▶ _Problem details_
Everything from the line holding "Where should I" to the last line of the material below must be retyped exactly, minus any pictures.

◇ ◇ ◇ ◇ ◇ ◇ ◇

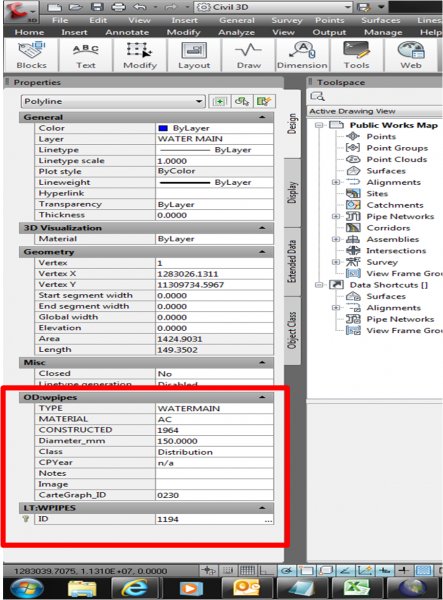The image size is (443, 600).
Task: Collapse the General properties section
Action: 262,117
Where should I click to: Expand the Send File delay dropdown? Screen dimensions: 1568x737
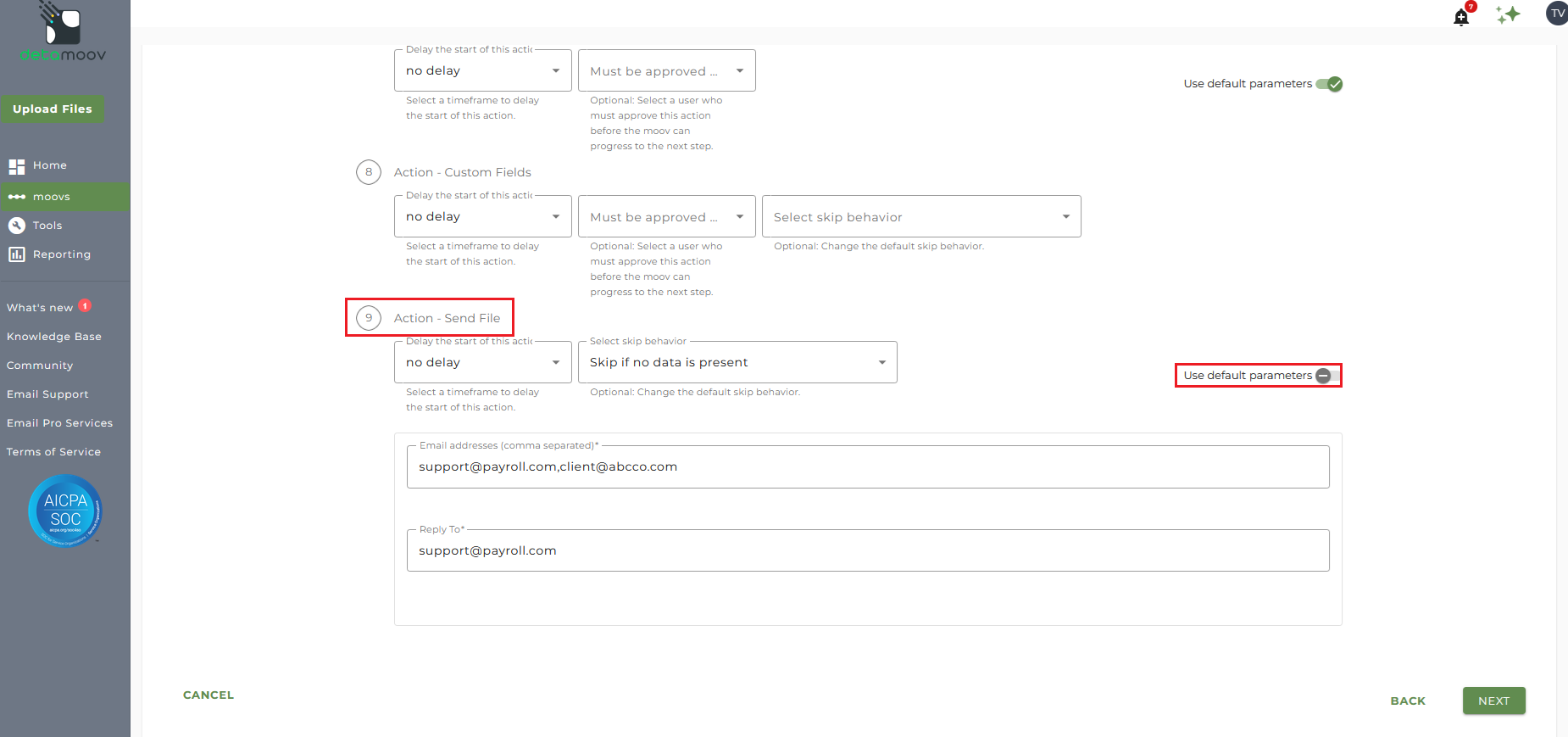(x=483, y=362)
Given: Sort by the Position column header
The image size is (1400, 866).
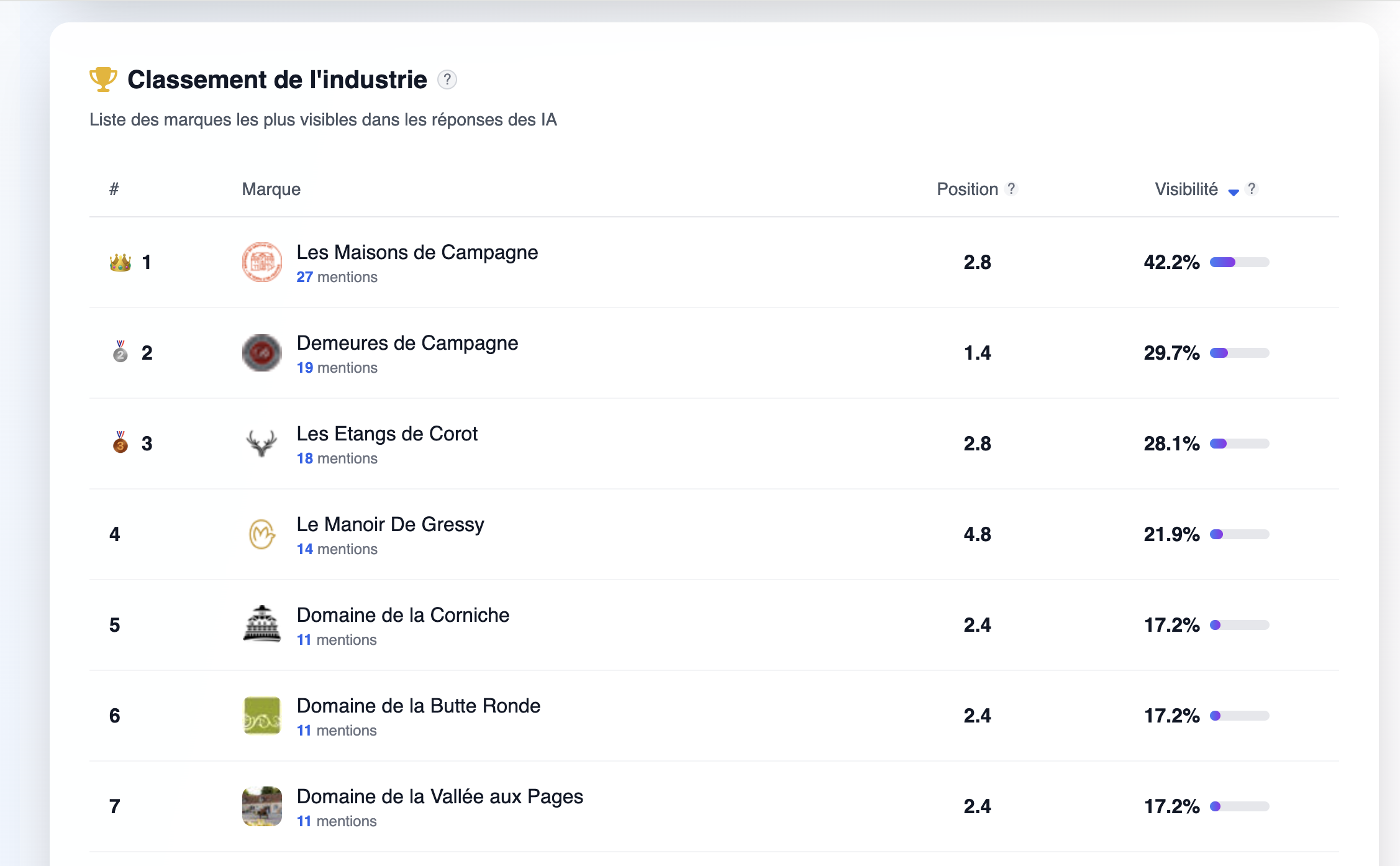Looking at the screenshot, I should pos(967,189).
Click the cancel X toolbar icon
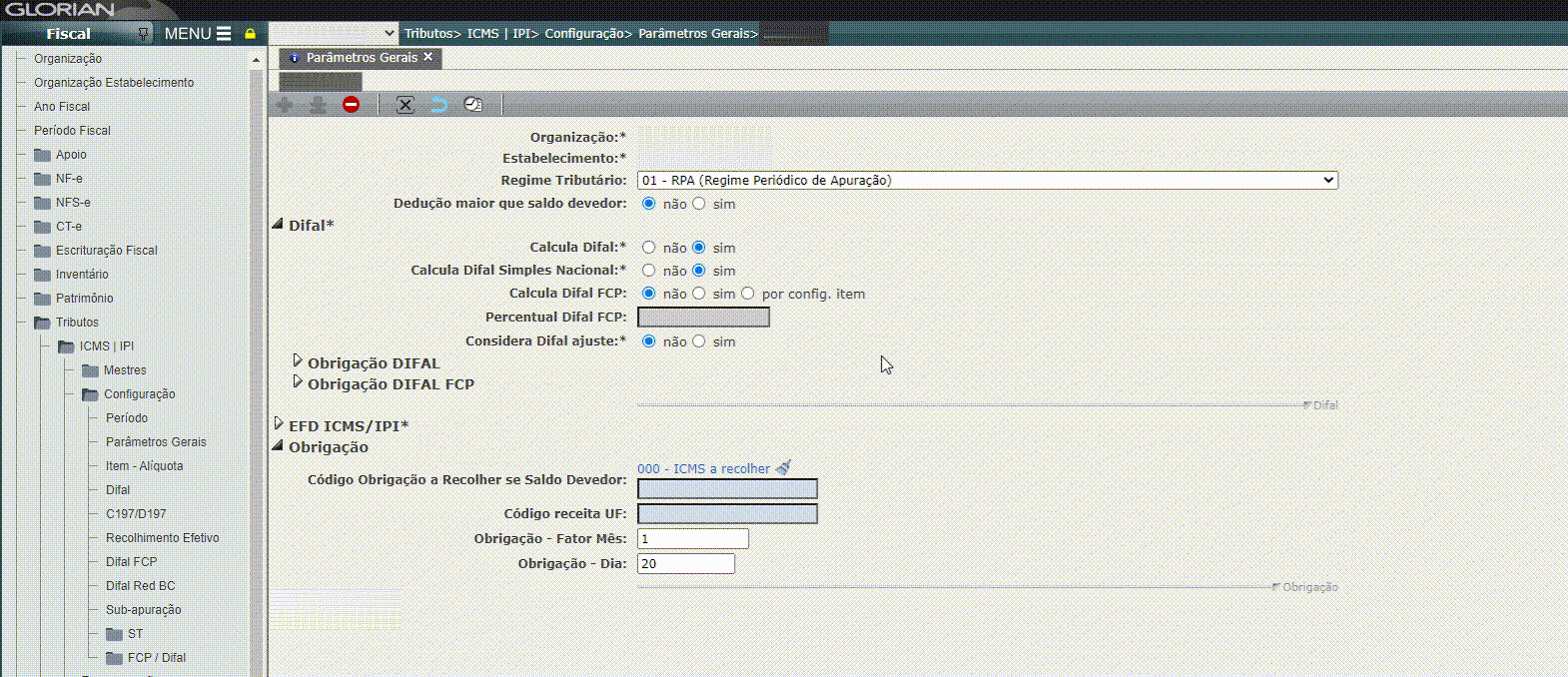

◇ ◇ ◇ ◇ ◇ ◇ ◇

▶ _Solution for this task_
Where should I click to: Expand the Send File delay dropdown? Screen dimensions: 1568x737
(x=483, y=362)
Given: Sort by the Position column header
The image size is (1400, 866).
Looking at the screenshot, I should pos(967,189).
Click the cancel X toolbar icon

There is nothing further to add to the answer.